CONSIGNE.
Recopiez le texte à lire à partir des mots « Les mois passèrent. » et jusqu'après « et directeur littéraire. », en remplaçant « manuscrit » par « roman ».

Sensible à la douleur qui devait être celle de Geneviève et Chloé, je leur écrivais un mail de soutien, rappelant combien j'appréciais de travailler avec elles deux et les remerciant pour le travail que nous avions déjà accompli ensemble (quatre romans tout de même !).


Les mois passèrent. Je demandais à Chloé de soumettre mon manuscrit à Arthur Hubschmit puisqu'il portait désormais la double casquette de directeur éditorial et directeur littéraire.
Arthur Hubschmit lu attentivement La fille sans nom puis nous eûmes une discussion téléphonique très sérieuse mais plutôt courte. Extraits (à lire avec l'accent suisse) : « Écoutez, je suis vraiment très embêté. J'apprécie grandement votre style, votre sensibilité, mais je n'accroche pas du tout au fantastique, c'est plus fort que moi, je n'y arrive pas.(...) Vous comprenez, ce que je veux éditer maintenant, c'est du livre-documentaire, du réel parce que c'est ce dont les adolescents ont besoin aujourd'hui. »
Je raccrochais avec beaucoup de tristesse comprenant que je n'avais désormais plus d'éditeur. Je ne verrai pas ma Fille sans nom sous la couverture sobre de la collection Médium. Il n'y aura pas de cinquième roman chez l’École des Loisirs.

Grâce à Alice de Poncheville, je compris que je n'étais pas du tout la seule dans ce cas là. Nous étions même tellement nombreux que Alice a créé un blog où chacun est venu témoigner. Vous pouvez lire les multiples articles ici : https://laficelleblog.wordpress.com/ Ils sont assez édifiants car tous n'ont pas reçu le même accueil de la part de Arthur Hubschmit. Certains ont été malmenés, critiqués et regardés de haut.
Les seules personnes qui nous rapprochent tous, nous les auteurs refusés de EDL, ce sont Geneviève Brisac et Chloé Mary. Nombreux sont ceux qui ont été découverts par ces deux femmes. Elles ont plus d'un livre à s'écrire, plus d'une histoire à venir au monde car ce sont des sages-femmes comme on en croise que quelques-unes dans une vie.

DONNÉES ENREGISTRÉES.
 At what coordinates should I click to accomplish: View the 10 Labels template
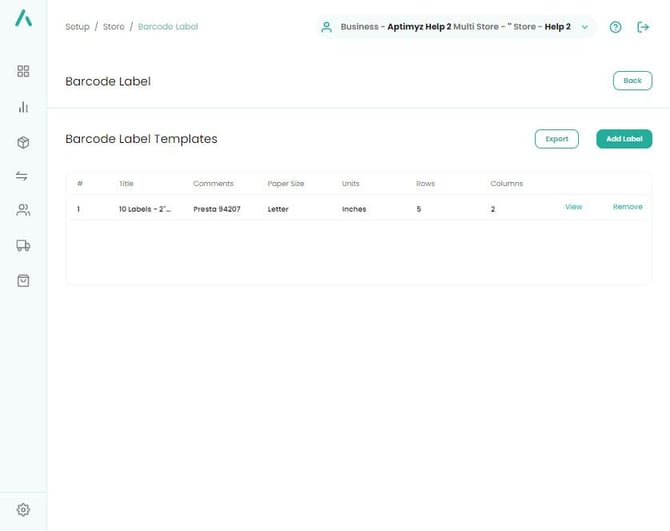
* * *
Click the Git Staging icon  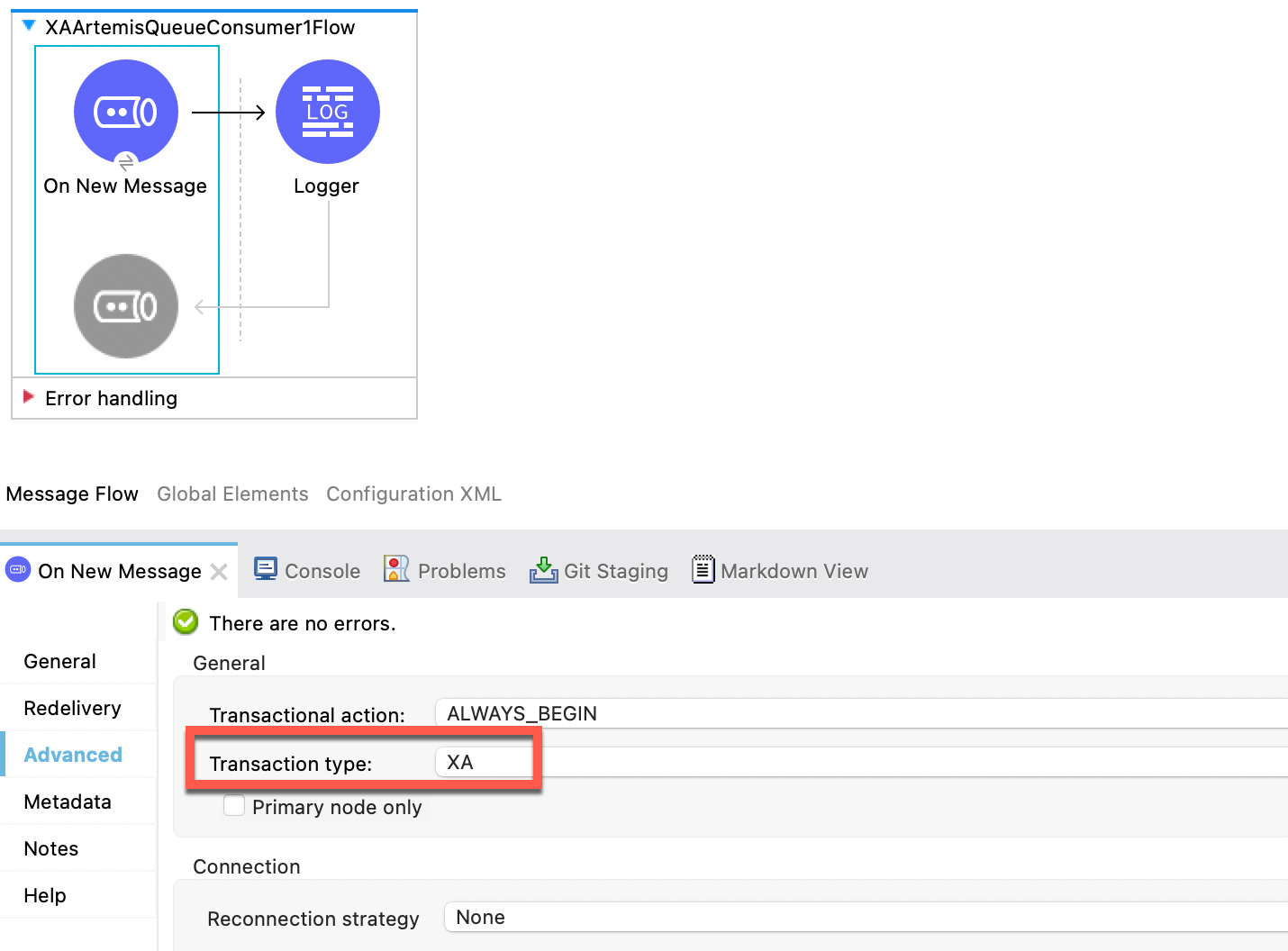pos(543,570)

VOTRE RÉPONSE.
Les mois passèrent. Je demandais à Chloé de soumettre mon roman à Arthur Hubschmit puisqu'il portait désormais la double casquette de directeur éditorial et directeur littéraire.